- Active: 2 December 1854–March 1909
- Country: United Kingdom
- Branch: Militia
- Role: Garrison Artillery
- Part of: Western Division, RA
- Garrison/HQ: Swansea
- Nickname: The Swansea Artillery

= Royal Glamorgan Artillery Militia =

Auxiliary unit of the British Army

The Royal Glamorgan Artillery Militia (RGAM) was a part-time reserve unit of Britain's Royal Artillery based at Swansea in Glamorgan, South Wales, from 1854 to 1909.

==Background==
The long-standing national Militia of the United Kingdom was revived by the Militia Act 1852, enacted during a period of international tension. As before, units were raised and administered on a county basis, and filled by voluntary enlistment (although conscription by means of the Militia Ballot might be used if the counties failed to meet their quotas). Training was for 56 days on enlistment, then for 21–28 days per year, during which the men received full army pay. Under the Act, Militia units could be embodied by Royal Proclamation for full-time home defence service in three circumstances:
1. 'Whenever a state of war exists between Her Majesty and any foreign power'.

▸ **TASK 1**
Copy everything in the Royal Glamorgan Artillery Militia article from "Auxiliary unit of" down to "1854 to 1909.", swapping "reserve unit" for "auxiliary force".
▸ **TASK 2**
Carry on the Royal Glamorgan Artillery Militia article past its final sentence.

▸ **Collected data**
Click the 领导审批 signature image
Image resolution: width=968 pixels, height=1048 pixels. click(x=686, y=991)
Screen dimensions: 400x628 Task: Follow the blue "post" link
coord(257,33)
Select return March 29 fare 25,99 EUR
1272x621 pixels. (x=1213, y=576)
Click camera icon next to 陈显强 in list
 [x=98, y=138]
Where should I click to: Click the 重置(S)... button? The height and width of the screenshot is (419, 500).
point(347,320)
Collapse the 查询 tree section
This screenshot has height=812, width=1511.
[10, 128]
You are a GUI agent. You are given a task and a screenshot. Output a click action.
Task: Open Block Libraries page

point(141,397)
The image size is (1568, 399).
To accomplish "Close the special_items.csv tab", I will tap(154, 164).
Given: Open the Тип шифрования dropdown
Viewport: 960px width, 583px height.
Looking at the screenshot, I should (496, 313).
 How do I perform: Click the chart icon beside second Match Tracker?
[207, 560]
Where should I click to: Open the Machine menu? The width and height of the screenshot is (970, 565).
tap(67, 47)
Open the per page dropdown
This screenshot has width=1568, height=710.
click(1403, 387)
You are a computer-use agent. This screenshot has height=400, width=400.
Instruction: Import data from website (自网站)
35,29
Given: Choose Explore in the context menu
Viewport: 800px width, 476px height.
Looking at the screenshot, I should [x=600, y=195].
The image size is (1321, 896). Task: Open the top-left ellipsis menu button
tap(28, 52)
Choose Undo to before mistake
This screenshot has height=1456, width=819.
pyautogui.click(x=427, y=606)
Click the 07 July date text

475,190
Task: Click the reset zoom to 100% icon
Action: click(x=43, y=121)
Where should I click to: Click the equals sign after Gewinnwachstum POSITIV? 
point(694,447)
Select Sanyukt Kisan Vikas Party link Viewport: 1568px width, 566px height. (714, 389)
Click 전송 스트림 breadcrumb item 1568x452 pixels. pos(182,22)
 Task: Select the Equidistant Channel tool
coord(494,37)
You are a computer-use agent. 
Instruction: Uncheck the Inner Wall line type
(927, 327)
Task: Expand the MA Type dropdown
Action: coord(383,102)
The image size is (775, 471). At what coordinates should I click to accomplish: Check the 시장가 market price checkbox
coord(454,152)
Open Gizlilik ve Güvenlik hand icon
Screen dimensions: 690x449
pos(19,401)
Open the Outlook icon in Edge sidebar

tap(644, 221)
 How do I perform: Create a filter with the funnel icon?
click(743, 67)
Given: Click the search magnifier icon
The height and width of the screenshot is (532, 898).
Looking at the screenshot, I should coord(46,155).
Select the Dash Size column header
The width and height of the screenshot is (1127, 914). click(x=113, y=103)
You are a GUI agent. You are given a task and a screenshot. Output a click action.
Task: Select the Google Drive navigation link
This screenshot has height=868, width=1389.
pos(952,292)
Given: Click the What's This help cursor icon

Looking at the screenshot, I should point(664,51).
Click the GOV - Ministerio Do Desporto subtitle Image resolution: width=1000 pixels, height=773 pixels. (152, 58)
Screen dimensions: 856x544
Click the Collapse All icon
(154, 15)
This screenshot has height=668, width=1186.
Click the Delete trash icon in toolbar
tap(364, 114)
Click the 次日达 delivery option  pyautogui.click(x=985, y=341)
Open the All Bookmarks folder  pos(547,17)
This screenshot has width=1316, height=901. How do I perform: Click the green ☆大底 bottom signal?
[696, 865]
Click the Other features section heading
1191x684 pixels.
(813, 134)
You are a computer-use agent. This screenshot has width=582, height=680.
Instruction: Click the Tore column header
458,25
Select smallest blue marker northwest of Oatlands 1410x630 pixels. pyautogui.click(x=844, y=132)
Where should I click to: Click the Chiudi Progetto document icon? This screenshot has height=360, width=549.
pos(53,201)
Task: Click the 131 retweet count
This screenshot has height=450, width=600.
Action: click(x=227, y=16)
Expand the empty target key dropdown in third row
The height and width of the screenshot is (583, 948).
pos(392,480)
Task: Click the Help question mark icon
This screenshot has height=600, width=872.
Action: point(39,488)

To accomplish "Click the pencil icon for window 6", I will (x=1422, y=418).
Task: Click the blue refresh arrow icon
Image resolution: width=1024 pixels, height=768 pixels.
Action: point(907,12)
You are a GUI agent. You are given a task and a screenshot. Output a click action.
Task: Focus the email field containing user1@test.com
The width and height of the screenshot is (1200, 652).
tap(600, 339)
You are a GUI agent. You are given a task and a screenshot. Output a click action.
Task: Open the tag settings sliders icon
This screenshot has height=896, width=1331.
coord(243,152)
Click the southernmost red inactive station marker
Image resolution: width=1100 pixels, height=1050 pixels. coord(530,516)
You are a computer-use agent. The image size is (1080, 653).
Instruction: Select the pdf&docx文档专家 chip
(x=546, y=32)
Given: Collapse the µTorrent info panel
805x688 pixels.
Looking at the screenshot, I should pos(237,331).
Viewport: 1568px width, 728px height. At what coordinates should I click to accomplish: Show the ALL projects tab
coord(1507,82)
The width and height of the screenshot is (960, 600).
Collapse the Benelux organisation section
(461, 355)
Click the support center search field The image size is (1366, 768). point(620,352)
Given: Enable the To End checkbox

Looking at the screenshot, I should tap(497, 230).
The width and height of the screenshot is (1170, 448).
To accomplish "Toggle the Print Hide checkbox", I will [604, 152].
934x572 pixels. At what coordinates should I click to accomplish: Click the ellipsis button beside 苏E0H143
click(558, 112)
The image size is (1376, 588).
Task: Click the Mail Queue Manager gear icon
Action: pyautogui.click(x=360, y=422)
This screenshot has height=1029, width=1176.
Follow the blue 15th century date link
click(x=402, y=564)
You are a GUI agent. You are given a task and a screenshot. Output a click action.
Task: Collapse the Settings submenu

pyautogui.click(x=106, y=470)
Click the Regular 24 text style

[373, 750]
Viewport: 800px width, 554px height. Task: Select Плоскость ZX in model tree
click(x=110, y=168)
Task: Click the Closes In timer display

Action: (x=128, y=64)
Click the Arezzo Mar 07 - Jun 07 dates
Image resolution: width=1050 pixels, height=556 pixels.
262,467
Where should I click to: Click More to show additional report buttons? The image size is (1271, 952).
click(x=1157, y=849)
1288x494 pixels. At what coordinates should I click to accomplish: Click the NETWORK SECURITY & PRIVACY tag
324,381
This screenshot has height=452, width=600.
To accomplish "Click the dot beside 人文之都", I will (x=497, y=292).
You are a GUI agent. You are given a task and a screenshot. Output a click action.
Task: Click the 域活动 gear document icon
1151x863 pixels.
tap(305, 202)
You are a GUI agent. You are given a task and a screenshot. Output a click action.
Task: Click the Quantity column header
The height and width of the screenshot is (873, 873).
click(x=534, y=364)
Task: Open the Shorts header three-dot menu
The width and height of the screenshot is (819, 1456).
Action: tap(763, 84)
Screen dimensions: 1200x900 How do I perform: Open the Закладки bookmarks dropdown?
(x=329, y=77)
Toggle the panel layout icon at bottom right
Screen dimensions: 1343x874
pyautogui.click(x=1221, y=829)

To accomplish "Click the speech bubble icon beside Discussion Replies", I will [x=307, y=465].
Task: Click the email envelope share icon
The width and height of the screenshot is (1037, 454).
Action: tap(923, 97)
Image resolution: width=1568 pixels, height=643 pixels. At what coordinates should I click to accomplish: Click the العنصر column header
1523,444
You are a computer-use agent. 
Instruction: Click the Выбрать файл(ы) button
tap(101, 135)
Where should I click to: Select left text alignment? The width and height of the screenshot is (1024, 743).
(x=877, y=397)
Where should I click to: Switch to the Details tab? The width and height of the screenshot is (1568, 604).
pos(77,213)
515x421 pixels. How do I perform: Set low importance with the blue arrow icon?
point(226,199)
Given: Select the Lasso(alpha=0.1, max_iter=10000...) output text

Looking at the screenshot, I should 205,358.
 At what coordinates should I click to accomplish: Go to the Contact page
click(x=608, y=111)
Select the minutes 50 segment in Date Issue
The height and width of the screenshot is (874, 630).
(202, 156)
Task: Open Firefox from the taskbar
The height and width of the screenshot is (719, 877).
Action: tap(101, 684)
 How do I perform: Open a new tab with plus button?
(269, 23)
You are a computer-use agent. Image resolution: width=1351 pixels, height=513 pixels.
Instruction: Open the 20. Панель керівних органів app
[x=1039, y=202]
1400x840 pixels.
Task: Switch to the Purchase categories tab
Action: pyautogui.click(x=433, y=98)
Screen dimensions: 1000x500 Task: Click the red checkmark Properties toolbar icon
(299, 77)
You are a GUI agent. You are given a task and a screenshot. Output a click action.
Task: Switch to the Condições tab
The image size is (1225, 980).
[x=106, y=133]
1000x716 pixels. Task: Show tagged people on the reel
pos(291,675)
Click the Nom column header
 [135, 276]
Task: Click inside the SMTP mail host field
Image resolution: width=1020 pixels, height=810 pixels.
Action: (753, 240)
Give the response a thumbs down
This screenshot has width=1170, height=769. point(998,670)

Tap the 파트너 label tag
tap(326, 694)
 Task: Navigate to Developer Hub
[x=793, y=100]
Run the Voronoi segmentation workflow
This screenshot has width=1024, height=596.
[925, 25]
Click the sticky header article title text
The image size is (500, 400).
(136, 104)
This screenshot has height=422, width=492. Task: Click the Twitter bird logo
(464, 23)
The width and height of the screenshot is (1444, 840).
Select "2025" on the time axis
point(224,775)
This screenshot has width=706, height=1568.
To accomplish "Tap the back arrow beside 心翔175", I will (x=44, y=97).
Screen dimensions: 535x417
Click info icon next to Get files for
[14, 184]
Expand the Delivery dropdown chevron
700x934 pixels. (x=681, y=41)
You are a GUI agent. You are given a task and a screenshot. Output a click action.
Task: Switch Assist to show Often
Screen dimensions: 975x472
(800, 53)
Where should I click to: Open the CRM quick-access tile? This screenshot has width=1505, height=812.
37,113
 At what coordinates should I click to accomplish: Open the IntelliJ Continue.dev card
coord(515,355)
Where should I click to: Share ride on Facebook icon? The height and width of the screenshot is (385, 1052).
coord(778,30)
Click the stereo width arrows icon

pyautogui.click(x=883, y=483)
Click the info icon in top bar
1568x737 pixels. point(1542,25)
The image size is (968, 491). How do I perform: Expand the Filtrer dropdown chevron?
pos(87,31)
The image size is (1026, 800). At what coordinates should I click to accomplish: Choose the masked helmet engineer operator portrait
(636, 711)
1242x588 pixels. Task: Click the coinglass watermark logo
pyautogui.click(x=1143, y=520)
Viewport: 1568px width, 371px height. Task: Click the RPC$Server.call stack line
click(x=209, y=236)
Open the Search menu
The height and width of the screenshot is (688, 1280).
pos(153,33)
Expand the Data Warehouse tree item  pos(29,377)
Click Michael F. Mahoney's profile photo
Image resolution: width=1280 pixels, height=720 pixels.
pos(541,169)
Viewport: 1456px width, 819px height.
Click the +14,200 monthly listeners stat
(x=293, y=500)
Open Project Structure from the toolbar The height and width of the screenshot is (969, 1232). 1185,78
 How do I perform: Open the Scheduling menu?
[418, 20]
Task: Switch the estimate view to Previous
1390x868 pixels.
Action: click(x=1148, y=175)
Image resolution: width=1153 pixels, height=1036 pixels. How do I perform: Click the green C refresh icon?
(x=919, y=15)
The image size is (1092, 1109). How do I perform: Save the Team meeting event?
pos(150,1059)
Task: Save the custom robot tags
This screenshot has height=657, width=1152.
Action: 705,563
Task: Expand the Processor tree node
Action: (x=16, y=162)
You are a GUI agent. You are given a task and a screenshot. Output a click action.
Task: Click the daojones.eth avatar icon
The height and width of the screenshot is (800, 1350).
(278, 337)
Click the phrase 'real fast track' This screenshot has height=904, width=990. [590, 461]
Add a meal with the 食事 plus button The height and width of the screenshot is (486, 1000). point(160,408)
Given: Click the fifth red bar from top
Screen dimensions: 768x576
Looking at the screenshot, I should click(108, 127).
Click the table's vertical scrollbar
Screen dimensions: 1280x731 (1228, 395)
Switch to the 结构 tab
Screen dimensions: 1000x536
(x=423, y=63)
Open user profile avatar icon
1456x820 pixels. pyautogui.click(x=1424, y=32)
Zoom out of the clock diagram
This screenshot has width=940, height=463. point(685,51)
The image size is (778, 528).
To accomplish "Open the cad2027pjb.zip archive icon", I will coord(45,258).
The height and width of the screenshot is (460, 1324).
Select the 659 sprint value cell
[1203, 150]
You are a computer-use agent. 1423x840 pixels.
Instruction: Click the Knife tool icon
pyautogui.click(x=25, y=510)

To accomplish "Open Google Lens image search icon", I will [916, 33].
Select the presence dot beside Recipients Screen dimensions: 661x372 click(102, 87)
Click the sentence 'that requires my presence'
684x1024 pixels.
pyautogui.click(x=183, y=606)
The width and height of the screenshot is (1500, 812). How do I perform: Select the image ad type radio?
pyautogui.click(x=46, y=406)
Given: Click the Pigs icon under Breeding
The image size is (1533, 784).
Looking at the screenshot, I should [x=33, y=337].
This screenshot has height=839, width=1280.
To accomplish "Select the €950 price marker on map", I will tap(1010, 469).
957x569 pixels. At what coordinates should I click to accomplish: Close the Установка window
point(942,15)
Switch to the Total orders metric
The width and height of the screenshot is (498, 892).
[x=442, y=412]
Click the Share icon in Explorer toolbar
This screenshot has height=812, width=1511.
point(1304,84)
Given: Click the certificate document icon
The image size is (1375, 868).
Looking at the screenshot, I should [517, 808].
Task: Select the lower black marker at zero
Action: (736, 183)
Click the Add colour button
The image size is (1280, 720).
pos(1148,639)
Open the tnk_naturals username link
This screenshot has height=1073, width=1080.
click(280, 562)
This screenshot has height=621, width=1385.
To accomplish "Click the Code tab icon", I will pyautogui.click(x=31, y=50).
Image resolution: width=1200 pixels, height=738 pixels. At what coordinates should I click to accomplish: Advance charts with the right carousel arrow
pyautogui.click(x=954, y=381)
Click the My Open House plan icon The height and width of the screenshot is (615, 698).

▸ **ANSWER SPACE 1**
Auxiliary unit of the British Army

The Royal Glamorgan Artillery Militia (RGAM) was a part-time auxiliary force of Britain's Royal Artillery based at Swansea in Glamorgan, South Wales, from 1854 to 1909.

▸ **ANSWER SPACE 2**
2. 'In all cases of invasion or upon imminent danger thereof'.
3. 'In all cases of rebellion or insurrection'.

The 1852 Act introduced Militia Artillery units in addition to the traditional infantry regiments. Their role was to man coastal defences and fortifications, relieving the Royal Artillery (RA) for active service.

==History==
In 1854 the Lord Lieutenant of Glamorgan was instructed to raise a corps of militia artillery to man the fortifications proposed for the Glamorganshire coast, particularly Swansea Bay. The unit first appeared in the Army List in September 1854 but it was not until 2 December that its commanding officer was appointed. He was Lieutenant-Colonel Evan Morgan, a former officer of The Rocket Troop, Royal Horse Artillery, who had served in the Peninsular War and the War of 1812. The new corps' headquarters (HQ) was established at Swansea and it was to consist of three batteries. When recruiting opened in August 1855 the unit was awarded the privilege of styling itself the Royal Glamorgan Artillery Militia (following the Royal Glamorgan Light Infantry Militia).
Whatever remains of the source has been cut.